Александров стал приподниматься и, поворачиваясь, вдруг обнаружил, что его также, сильно раздувшийся скафандр зажало между креслом и стенкой гондолы. И Александров не смог не только приподняться, но даже продвинуться на несколько сантиметров по направлению к Панюшкину.
Превозмогая боль в вывихнутой руке, воздухоплаватель попробовал освободиться, сначала просто отталкиваясь от пола здоровой рукой, а затем рывком, напрягая мускулы всего тела. Однако растянутая внутренним давлением оболочка скафандра потеряла гибкость и превратилась как бы в стальные латы. Она звенела и не прогибалась.
Несколько попыток освободиться отняли у Александрова много сил, и он почувствовал, что вот-вот сознание снова оставит его.
"Надо передохнуть немного", - подумал он. Однако, взглянув на Панюшкина, он понял, что если можно еще спасти товарища, то только оказав ему помощь немедленно. Александров опять напряг мускулы. Но опять безрезультатно. Красные круги поплыли перед его глазами, а с ними - мысли отчаяния.
"Нет, ничего не выйдет! Погибнет парень... Да и ты тоже погибнешь. Глупо погибнешь - как крыса в капкане".
Холодные мурашки пробежали по спине Александрова. У него сжалось и затем тяжело забилось сердце.
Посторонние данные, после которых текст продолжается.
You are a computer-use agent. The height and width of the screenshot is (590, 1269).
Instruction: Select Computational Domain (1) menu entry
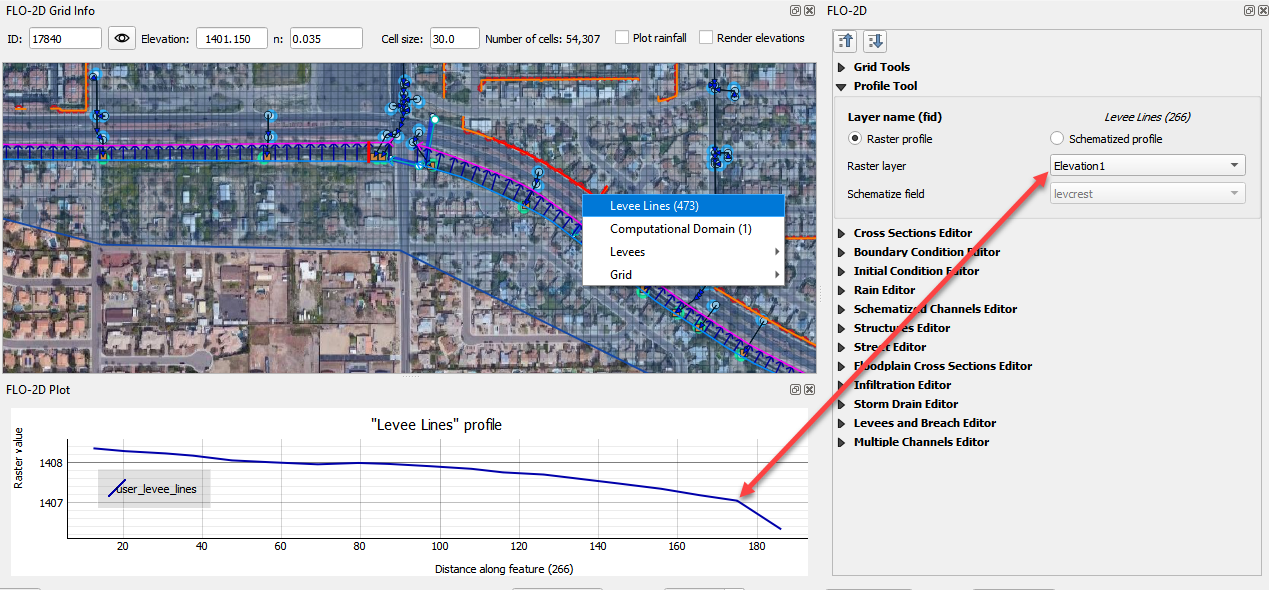point(683,229)

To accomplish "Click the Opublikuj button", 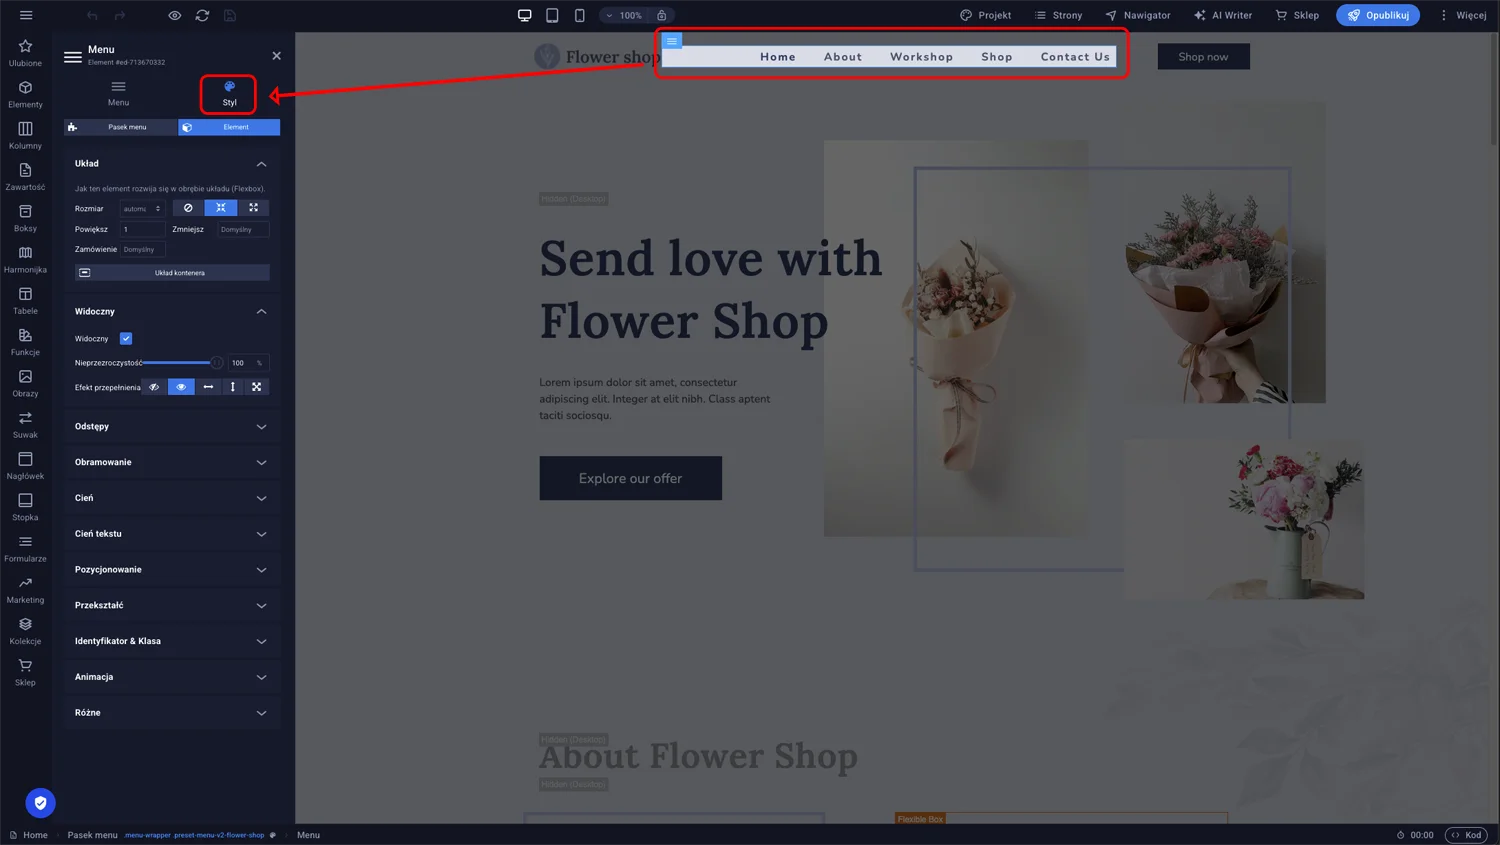I will click(1377, 15).
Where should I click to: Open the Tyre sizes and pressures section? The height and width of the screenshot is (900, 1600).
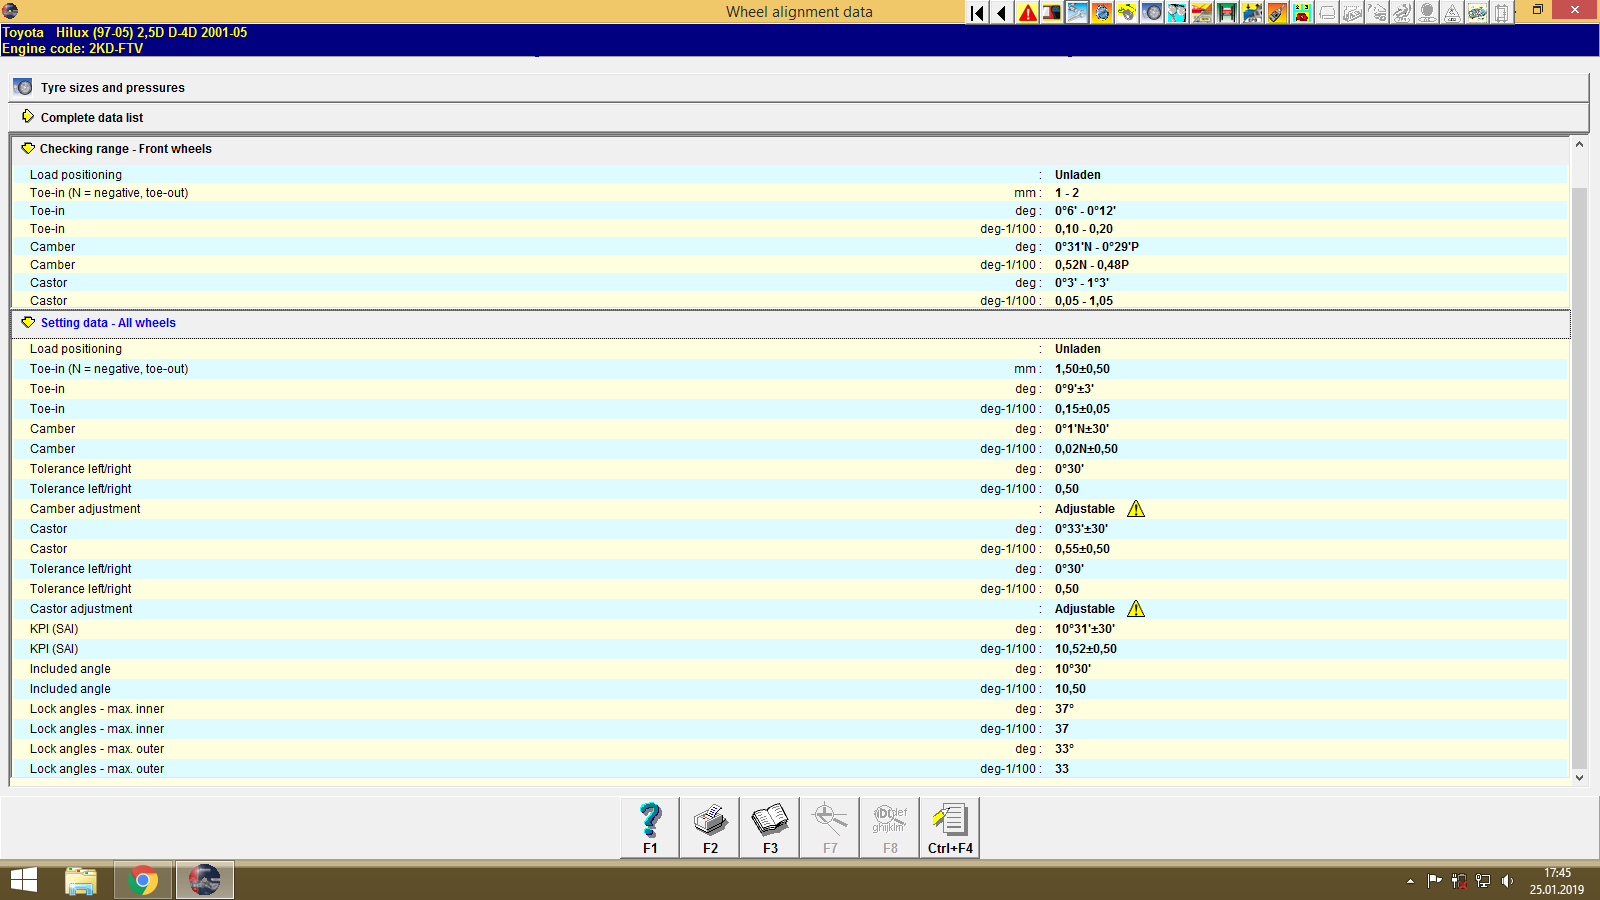(112, 87)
Однако приступ отчаяния был непродолжительным. Великое чувство долга помочь товарищу в беде прежде, чем самому себе, столь свойственное советским людям, дало ему силы быстро преодолеть минутную слабость духа. Мозг его лихорадочно заработал в поисках выхода.
Прежде всего надо во что бы то ни стало добыть себе свободу движений.
"Надо! Надо! - твердил он, стискивая зубы. - Ты же коммунист и не имеешь права сдаваться! Спокойно анализируй положение. Думай, думай. Ищи выход..."
И, перебрав в уме несколько возможных решений, Александров нашел единственно верное.
С трудом согнул он здоровую руку в локте - она была внешне похожа сейчас на обрубок довольно толстого бревна - и, нащупав у плеча регуляторы вентиляционного устройства и подачи кислорода, резко повернул кислородный кран.
Животворный газ хлынул в скафандр. И сразу же Александров ощутил прилив энергии. С глаз его спала пелена и мысли стали четче и яснее.
Сделав несколько глубоких вдохов, Александров выключил кислород и стал медленно открывать вентиляционный клапан. Послышался пронзительный свист - воздух устремился из скафандра в окружающую разреженную атмосферу. Струя этого воздуха выходила фонтаном бело-розового пара.
Скоро Александров почувствовал резкую боль в ушах, носу и груди. У него перехватило дыхание. С огромным напряжением удержался он от того, чтобы закрыть регулятор. И только тогда, когда из носа и рта его пошла кровь, он перестал травить воздух. Давление внутри скафандра снизилось, тургор его оболочки ослабел, и она стала относительно эластичной.